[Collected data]
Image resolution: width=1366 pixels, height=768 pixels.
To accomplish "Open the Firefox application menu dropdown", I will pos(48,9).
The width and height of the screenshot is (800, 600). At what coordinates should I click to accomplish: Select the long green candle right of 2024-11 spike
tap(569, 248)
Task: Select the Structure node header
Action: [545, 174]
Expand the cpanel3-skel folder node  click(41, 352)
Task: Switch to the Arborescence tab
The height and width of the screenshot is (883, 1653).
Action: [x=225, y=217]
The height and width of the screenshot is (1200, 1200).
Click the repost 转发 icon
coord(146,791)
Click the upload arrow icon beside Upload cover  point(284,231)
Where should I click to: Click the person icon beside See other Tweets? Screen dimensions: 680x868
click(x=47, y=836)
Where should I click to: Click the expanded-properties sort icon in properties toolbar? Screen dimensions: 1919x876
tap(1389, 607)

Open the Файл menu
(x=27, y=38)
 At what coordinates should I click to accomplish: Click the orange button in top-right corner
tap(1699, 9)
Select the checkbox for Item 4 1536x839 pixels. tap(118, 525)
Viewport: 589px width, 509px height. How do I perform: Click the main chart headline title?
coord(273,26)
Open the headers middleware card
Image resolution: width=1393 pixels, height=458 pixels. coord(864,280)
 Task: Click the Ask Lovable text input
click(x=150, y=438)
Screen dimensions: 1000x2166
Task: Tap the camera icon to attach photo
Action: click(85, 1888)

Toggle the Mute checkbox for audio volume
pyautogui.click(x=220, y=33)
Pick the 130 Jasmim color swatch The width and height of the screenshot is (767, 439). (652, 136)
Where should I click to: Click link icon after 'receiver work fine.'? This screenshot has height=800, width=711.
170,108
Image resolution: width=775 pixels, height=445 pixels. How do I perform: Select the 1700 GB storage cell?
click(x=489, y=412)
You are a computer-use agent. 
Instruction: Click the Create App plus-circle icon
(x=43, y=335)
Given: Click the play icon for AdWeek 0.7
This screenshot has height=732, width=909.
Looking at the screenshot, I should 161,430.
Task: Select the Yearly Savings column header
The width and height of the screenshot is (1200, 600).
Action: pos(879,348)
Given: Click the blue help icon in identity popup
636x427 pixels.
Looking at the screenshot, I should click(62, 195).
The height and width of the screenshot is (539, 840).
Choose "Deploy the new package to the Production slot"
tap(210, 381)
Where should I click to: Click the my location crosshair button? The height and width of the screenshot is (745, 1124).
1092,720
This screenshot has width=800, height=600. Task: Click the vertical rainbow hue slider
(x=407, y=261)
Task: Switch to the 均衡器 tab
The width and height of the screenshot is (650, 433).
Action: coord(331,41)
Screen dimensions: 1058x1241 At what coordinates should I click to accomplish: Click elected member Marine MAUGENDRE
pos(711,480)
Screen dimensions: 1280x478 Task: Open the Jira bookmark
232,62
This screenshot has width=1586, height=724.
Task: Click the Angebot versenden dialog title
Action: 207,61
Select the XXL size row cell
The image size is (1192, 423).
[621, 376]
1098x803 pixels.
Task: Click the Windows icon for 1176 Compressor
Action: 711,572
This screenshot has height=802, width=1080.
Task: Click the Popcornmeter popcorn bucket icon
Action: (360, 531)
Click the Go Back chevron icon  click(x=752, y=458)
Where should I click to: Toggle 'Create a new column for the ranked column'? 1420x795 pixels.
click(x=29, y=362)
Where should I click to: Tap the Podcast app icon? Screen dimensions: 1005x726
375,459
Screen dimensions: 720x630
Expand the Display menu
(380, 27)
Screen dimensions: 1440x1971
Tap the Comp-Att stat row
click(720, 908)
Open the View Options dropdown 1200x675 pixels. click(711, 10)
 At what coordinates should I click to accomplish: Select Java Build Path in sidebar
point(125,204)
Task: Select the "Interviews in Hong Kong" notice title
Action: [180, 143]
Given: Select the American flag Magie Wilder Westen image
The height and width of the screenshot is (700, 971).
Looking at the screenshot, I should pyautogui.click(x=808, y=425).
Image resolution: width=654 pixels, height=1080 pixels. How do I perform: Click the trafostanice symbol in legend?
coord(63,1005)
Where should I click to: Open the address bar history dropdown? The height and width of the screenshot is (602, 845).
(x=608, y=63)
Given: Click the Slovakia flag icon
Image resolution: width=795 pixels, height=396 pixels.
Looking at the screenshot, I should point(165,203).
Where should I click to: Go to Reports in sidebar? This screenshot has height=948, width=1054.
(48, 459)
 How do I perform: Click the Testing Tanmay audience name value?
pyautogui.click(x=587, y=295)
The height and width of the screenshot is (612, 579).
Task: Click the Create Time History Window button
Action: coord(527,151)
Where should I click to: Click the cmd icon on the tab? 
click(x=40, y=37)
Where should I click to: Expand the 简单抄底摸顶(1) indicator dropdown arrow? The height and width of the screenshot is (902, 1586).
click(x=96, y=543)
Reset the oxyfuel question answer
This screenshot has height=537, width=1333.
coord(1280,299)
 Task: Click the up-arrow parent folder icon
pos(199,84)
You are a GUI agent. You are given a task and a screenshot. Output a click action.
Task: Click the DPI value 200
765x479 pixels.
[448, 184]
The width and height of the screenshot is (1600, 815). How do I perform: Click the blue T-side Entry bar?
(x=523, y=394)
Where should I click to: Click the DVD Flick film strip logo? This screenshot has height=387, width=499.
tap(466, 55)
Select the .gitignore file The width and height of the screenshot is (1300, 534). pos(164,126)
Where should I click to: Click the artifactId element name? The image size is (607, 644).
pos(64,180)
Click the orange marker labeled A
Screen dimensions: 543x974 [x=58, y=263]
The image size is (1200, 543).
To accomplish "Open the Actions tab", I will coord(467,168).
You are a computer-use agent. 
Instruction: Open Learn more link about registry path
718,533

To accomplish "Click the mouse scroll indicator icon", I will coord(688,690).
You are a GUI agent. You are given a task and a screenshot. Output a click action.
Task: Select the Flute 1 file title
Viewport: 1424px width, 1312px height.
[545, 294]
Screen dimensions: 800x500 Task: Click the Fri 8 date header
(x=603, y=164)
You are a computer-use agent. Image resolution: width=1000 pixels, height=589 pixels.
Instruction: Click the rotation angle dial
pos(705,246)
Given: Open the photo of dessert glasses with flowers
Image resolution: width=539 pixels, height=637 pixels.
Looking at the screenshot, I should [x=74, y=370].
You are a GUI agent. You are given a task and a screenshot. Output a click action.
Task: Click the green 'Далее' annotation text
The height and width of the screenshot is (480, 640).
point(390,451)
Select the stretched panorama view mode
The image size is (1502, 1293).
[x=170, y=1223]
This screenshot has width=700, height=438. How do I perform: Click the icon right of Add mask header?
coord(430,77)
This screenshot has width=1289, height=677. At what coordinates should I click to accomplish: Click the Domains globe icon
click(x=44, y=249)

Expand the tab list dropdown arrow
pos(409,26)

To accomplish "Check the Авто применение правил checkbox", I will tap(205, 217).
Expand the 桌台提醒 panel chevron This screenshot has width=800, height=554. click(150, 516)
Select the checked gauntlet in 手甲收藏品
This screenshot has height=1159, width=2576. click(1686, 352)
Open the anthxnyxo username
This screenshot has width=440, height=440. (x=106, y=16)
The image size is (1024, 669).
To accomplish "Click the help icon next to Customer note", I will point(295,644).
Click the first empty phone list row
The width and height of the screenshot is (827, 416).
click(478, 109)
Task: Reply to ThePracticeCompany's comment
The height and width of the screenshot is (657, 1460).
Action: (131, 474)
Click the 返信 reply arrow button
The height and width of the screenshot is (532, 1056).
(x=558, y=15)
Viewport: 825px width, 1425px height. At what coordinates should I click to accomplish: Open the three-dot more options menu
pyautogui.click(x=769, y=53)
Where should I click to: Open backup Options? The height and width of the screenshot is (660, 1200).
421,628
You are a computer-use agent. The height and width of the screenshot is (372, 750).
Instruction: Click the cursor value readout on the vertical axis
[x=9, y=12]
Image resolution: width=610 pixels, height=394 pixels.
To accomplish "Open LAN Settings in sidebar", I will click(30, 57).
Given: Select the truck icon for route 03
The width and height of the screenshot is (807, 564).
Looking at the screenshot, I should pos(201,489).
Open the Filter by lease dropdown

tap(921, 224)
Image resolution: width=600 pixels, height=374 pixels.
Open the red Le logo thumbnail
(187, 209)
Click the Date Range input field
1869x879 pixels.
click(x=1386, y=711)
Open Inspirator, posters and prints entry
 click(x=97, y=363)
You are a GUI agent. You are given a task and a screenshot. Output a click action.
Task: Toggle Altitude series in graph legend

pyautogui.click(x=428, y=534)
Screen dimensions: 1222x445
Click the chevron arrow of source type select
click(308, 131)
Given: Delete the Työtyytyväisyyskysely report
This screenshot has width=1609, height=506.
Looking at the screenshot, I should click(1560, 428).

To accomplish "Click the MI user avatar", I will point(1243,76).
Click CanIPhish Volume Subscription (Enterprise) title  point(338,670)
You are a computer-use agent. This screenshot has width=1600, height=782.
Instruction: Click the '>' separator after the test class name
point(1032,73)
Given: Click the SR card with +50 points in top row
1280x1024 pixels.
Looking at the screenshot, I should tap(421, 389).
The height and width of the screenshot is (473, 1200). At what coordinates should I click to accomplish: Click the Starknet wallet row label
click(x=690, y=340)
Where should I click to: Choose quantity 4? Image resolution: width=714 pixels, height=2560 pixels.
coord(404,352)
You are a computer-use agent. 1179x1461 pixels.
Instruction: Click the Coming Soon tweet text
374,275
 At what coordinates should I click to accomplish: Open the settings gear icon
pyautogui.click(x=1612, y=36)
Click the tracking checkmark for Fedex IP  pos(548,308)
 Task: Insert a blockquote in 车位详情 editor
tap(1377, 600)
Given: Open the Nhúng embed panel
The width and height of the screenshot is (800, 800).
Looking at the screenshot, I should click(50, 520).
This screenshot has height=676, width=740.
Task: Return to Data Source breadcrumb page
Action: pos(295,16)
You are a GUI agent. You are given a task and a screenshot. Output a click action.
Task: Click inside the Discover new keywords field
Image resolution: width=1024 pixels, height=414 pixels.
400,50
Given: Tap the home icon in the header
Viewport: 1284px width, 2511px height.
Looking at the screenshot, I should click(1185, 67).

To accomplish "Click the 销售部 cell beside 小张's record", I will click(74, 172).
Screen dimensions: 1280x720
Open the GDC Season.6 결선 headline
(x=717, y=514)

> **Exercise details**
Copy out the lines above exactly, beginning at the one that contains "Expand the 桌台提醒" and ending at the one that contains "Click the first empty phone list row".

> **Response below**
Expand the 桌台提醒 panel chevron This screenshot has width=800, height=554. click(150, 516)
Select the checked gauntlet in 手甲收藏品
This screenshot has height=1159, width=2576. click(1686, 352)
Open the anthxnyxo username
This screenshot has width=440, height=440. (x=106, y=16)
The image size is (1024, 669).
To accomplish "Click the help icon next to Customer note", I will point(295,644).
Click the first empty phone list row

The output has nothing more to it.